What is expected:
Exact copies of all the records are the expected output.

Exercise inputs:

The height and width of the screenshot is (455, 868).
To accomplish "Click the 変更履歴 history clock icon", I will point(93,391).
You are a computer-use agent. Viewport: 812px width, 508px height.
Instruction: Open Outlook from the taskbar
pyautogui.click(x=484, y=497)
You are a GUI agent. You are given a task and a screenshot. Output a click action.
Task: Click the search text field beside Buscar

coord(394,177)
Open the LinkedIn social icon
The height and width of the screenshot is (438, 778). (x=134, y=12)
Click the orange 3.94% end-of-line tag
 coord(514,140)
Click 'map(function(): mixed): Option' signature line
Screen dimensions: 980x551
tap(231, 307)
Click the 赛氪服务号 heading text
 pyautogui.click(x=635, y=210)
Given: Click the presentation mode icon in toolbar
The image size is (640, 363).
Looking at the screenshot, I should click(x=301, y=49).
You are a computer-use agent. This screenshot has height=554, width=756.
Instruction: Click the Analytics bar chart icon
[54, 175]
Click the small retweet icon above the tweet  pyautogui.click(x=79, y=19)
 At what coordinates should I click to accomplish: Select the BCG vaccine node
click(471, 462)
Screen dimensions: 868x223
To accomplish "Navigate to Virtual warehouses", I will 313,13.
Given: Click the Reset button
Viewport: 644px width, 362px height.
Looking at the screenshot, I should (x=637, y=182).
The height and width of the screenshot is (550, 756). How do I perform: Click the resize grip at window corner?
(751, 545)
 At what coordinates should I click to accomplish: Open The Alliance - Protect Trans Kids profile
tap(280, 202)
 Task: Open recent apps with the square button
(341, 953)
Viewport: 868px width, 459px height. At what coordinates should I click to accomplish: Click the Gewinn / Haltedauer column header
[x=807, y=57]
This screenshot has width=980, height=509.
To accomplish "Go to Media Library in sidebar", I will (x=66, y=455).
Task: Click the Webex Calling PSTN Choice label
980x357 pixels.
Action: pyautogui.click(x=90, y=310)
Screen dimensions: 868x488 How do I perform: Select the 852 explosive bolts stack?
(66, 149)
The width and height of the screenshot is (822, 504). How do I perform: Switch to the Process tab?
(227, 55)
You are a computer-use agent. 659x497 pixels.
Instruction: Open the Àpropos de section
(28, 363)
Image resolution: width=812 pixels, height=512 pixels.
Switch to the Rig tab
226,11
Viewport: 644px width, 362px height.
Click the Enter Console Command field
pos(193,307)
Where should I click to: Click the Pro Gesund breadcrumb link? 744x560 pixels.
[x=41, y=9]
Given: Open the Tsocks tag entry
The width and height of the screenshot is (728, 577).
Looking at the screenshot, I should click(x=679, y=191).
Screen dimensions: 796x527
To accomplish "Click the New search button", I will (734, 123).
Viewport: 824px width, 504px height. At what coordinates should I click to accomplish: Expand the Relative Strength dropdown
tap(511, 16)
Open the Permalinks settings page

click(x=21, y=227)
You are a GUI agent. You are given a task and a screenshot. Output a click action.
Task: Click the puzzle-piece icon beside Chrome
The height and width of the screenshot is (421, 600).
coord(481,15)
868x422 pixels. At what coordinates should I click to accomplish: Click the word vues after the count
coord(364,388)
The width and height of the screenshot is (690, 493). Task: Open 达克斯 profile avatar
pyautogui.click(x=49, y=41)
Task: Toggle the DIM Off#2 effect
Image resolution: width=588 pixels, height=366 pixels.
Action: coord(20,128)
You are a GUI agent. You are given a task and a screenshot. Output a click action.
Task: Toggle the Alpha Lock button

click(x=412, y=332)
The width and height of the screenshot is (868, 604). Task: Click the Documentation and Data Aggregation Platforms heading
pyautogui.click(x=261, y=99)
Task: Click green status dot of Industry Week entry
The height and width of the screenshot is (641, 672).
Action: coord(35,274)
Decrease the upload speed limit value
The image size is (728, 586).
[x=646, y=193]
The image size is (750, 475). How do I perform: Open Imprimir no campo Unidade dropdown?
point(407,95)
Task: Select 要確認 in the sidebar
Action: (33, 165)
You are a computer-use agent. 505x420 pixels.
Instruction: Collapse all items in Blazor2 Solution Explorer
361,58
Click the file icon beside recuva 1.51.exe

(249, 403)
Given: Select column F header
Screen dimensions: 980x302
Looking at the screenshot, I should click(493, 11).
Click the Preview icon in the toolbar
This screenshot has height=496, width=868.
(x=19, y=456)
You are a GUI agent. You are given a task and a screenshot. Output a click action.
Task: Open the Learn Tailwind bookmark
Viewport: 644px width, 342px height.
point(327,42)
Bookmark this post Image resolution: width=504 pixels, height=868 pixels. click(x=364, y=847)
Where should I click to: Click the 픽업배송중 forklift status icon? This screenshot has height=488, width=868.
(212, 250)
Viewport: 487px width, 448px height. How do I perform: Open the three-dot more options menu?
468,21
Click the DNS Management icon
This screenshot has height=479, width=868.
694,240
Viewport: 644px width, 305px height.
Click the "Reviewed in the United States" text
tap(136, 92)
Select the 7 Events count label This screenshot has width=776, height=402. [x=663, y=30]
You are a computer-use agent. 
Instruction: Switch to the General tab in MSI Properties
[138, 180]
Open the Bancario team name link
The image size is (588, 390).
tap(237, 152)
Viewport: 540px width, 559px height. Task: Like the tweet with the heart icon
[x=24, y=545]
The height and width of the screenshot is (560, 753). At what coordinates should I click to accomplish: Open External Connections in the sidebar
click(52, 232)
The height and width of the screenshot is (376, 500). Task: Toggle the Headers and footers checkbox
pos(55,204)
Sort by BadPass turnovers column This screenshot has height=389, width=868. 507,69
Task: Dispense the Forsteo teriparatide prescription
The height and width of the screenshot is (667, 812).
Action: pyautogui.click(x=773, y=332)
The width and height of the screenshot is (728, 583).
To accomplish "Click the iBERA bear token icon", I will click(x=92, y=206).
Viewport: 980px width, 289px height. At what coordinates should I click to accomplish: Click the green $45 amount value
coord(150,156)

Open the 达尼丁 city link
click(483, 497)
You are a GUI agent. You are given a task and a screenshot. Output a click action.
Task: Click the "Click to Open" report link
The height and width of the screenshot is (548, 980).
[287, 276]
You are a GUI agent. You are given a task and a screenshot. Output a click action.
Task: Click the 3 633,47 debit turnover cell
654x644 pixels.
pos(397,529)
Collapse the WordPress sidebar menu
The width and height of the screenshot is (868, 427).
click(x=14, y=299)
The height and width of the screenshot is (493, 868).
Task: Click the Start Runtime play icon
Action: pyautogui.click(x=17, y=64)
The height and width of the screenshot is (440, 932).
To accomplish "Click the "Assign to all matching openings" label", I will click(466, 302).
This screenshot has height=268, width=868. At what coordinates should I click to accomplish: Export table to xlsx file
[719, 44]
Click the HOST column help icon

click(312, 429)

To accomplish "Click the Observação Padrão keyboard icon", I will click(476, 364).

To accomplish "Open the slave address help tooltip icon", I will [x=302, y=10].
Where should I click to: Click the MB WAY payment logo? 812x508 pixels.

Exercise result:
The height and width of the screenshot is (455, 868).
To accomplish "Click the 変更履歴 history clock icon", I will point(93,391).
You are a computer-use agent. Viewport: 812px width, 508px height.
Instruction: Open Outlook from the taskbar
pyautogui.click(x=484, y=497)
You are a GUI agent. You are given a task and a screenshot. Output a click action.
Task: Click the search text field beside Buscar

coord(394,177)
Open the LinkedIn social icon
The height and width of the screenshot is (438, 778). (x=134, y=12)
Click the orange 3.94% end-of-line tag
 coord(514,140)
Click 'map(function(): mixed): Option' signature line
Screen dimensions: 980x551
tap(231, 307)
Click the 赛氪服务号 heading text
 pyautogui.click(x=635, y=210)
Given: Click the presentation mode icon in toolbar
The image size is (640, 363).
Looking at the screenshot, I should click(x=301, y=49).
You are a computer-use agent. This screenshot has height=554, width=756.
Instruction: Click the Analytics bar chart icon
[54, 175]
Click the small retweet icon above the tweet  pyautogui.click(x=79, y=19)
 At what coordinates should I click to accomplish: Select the BCG vaccine node
click(471, 462)
Screen dimensions: 868x223
To accomplish "Navigate to Virtual warehouses", I will 313,13.
Given: Click the Reset button
Viewport: 644px width, 362px height.
Looking at the screenshot, I should (x=637, y=182).
The height and width of the screenshot is (550, 756). How do I perform: Click the resize grip at window corner?
(751, 545)
 At what coordinates should I click to accomplish: Open The Alliance - Protect Trans Kids profile
tap(280, 202)
 Task: Open recent apps with the square button
(341, 953)
Viewport: 868px width, 459px height. At what coordinates should I click to accomplish: Click the Gewinn / Haltedauer column header
[x=807, y=57]
This screenshot has width=980, height=509.
To accomplish "Go to Media Library in sidebar", I will (x=66, y=455).
Task: Click the Webex Calling PSTN Choice label
980x357 pixels.
Action: pyautogui.click(x=90, y=310)
Screen dimensions: 868x488 How do I perform: Select the 852 explosive bolts stack?
(66, 149)
The width and height of the screenshot is (822, 504). How do I perform: Switch to the Process tab?
(227, 55)
You are a computer-use agent. 659x497 pixels.
Instruction: Open the Àpropos de section
(28, 363)
Image resolution: width=812 pixels, height=512 pixels.
Switch to the Rig tab
226,11
Viewport: 644px width, 362px height.
Click the Enter Console Command field
pos(193,307)
Where should I click to: Click the Pro Gesund breadcrumb link? 744x560 pixels.
[x=41, y=9]
Given: Open the Tsocks tag entry
The width and height of the screenshot is (728, 577).
Looking at the screenshot, I should click(x=679, y=191).
Screen dimensions: 796x527
To accomplish "Click the New search button", I will (734, 123).
Viewport: 824px width, 504px height. At what coordinates should I click to accomplish: Expand the Relative Strength dropdown
tap(511, 16)
Open the Permalinks settings page

click(x=21, y=227)
You are a GUI agent. You are given a task and a screenshot. Output a click action.
Task: Click the puzzle-piece icon beside Chrome
The height and width of the screenshot is (421, 600).
coord(481,15)
868x422 pixels. At what coordinates should I click to accomplish: Click the word vues after the count
coord(364,388)
The width and height of the screenshot is (690, 493). Task: Open 达克斯 profile avatar
pyautogui.click(x=49, y=41)
Task: Toggle the DIM Off#2 effect
Image resolution: width=588 pixels, height=366 pixels.
Action: coord(20,128)
You are a GUI agent. You are given a task and a screenshot. Output a click action.
Task: Toggle the Alpha Lock button

click(x=412, y=332)
The width and height of the screenshot is (868, 604). Task: Click the Documentation and Data Aggregation Platforms heading
pyautogui.click(x=261, y=99)
Task: Click green status dot of Industry Week entry
The height and width of the screenshot is (641, 672).
Action: coord(35,274)
Decrease the upload speed limit value
The image size is (728, 586).
[x=646, y=193]
The image size is (750, 475). How do I perform: Open Imprimir no campo Unidade dropdown?
point(407,95)
Task: Select 要確認 in the sidebar
Action: (33, 165)
You are a computer-use agent. 505x420 pixels.
Instruction: Collapse all items in Blazor2 Solution Explorer
361,58
Click the file icon beside recuva 1.51.exe

(249, 403)
Given: Select column F header
Screen dimensions: 980x302
Looking at the screenshot, I should click(493, 11).
Click the Preview icon in the toolbar
This screenshot has height=496, width=868.
(x=19, y=456)
You are a GUI agent. You are given a task and a screenshot. Output a click action.
Task: Open the Learn Tailwind bookmark
Viewport: 644px width, 342px height.
point(327,42)
Bookmark this post Image resolution: width=504 pixels, height=868 pixels. click(x=364, y=847)
Where should I click to: Click the 픽업배송중 forklift status icon? This screenshot has height=488, width=868.
(212, 250)
Viewport: 487px width, 448px height. How do I perform: Open the three-dot more options menu?
468,21
Click the DNS Management icon
This screenshot has height=479, width=868.
694,240
Viewport: 644px width, 305px height.
Click the "Reviewed in the United States" text
tap(136, 92)
Select the 7 Events count label This screenshot has width=776, height=402. [x=663, y=30]
You are a computer-use agent. 
Instruction: Switch to the General tab in MSI Properties
[138, 180]
Open the Bancario team name link
The image size is (588, 390).
tap(237, 152)
Viewport: 540px width, 559px height. Task: Like the tweet with the heart icon
[x=24, y=545]
The height and width of the screenshot is (560, 753). At what coordinates should I click to accomplish: Open External Connections in the sidebar
click(52, 232)
The height and width of the screenshot is (376, 500). Task: Toggle the Headers and footers checkbox
pos(55,204)
Sort by BadPass turnovers column This screenshot has height=389, width=868. 507,69
Task: Dispense the Forsteo teriparatide prescription
The height and width of the screenshot is (667, 812).
Action: pyautogui.click(x=773, y=332)
The width and height of the screenshot is (728, 583).
To accomplish "Click the iBERA bear token icon", I will click(x=92, y=206).
Viewport: 980px width, 289px height. At what coordinates should I click to accomplish: Click the green $45 amount value
coord(150,156)

Open the 达尼丁 city link
click(483, 497)
You are a GUI agent. You are given a task and a screenshot. Output a click action.
Task: Click the "Click to Open" report link
The height and width of the screenshot is (548, 980).
[287, 276]
You are a GUI agent. You are given a task and a screenshot. Output a click action.
Task: Click the 3 633,47 debit turnover cell
654x644 pixels.
pos(397,529)
Collapse the WordPress sidebar menu
The width and height of the screenshot is (868, 427).
click(x=14, y=299)
The height and width of the screenshot is (493, 868).
Task: Click the Start Runtime play icon
Action: pyautogui.click(x=17, y=64)
The height and width of the screenshot is (440, 932).
To accomplish "Click the "Assign to all matching openings" label", I will click(466, 302).
This screenshot has height=268, width=868. At what coordinates should I click to accomplish: Export table to xlsx file
[719, 44]
Click the HOST column help icon

click(312, 429)

To accomplish "Click the Observação Padrão keyboard icon", I will click(476, 364).

To accomplish "Open the slave address help tooltip icon", I will [x=302, y=10].
Where should I click to: Click the MB WAY payment logo? 812x508 pixels.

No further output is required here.